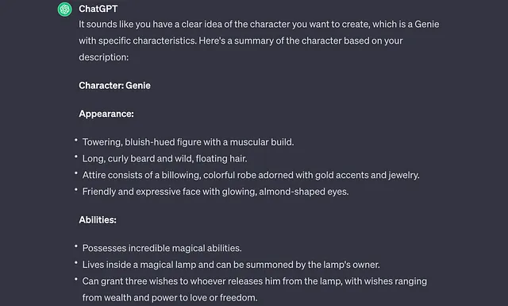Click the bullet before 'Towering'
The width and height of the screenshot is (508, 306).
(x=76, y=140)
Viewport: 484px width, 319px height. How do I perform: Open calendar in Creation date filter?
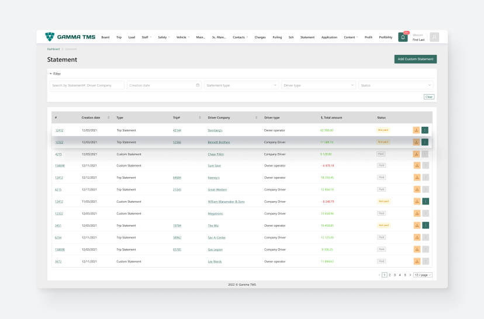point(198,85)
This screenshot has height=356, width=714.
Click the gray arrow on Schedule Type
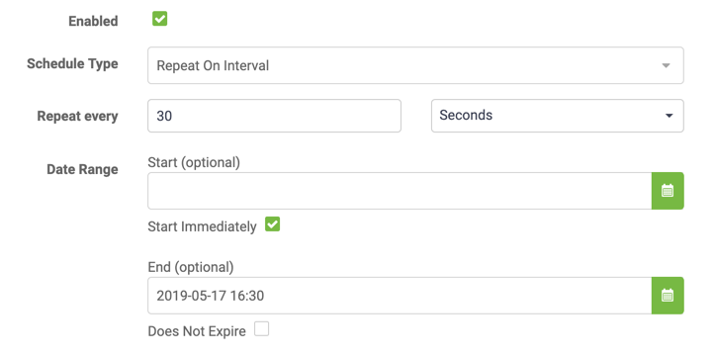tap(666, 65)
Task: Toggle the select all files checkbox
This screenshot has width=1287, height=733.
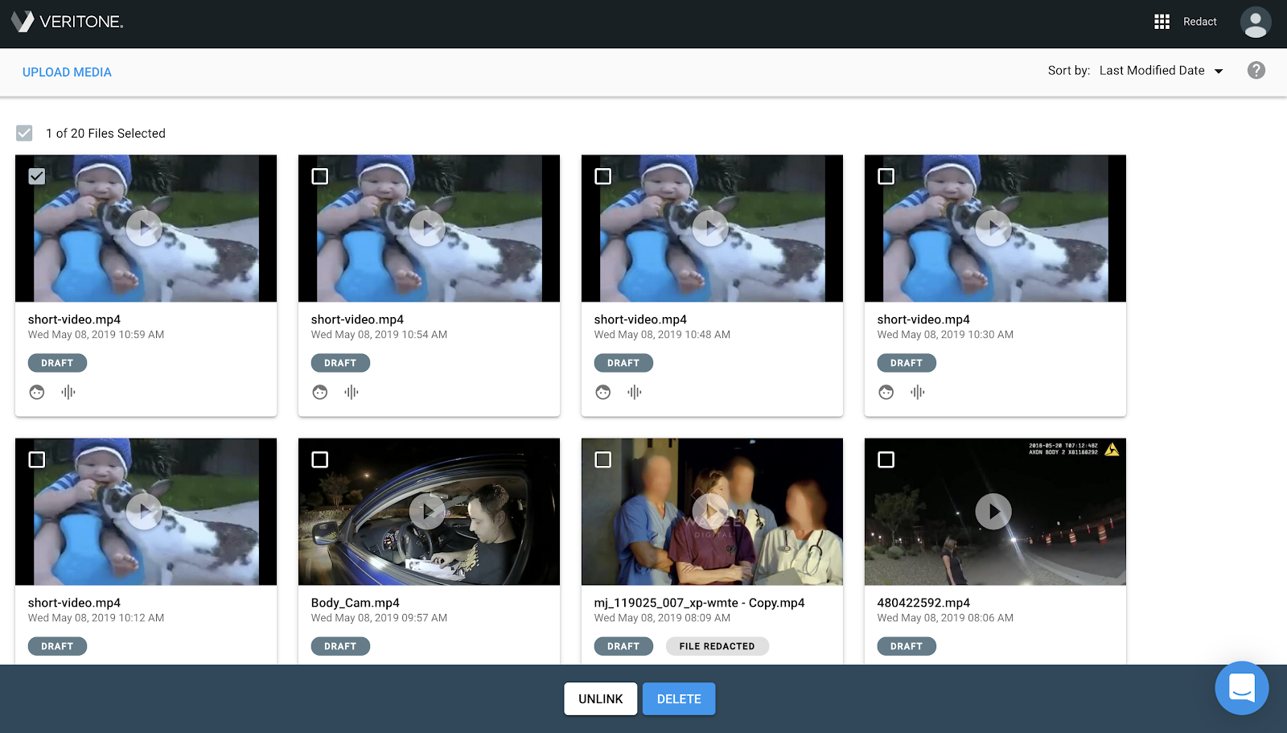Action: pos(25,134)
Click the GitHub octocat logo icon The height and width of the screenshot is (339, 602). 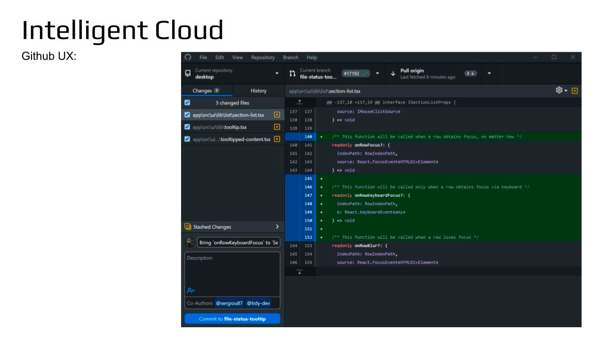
= = =
- **Problem to work on**
Please reproduce all of the rows above word for word, leaving out the pictures.

- **The output**
Click the bullet before 'Towering'
The width and height of the screenshot is (508, 306).
(x=76, y=140)
Viewport: 484px width, 319px height. How do I perform: Open calendar in Creation date filter?
point(198,85)
This screenshot has height=356, width=714.
Click the gray arrow on Schedule Type
tap(666, 65)
Task: Toggle the select all files checkbox
This screenshot has width=1287, height=733.
Action: pos(25,134)
Click the GitHub octocat logo icon The height and width of the screenshot is (339, 602). 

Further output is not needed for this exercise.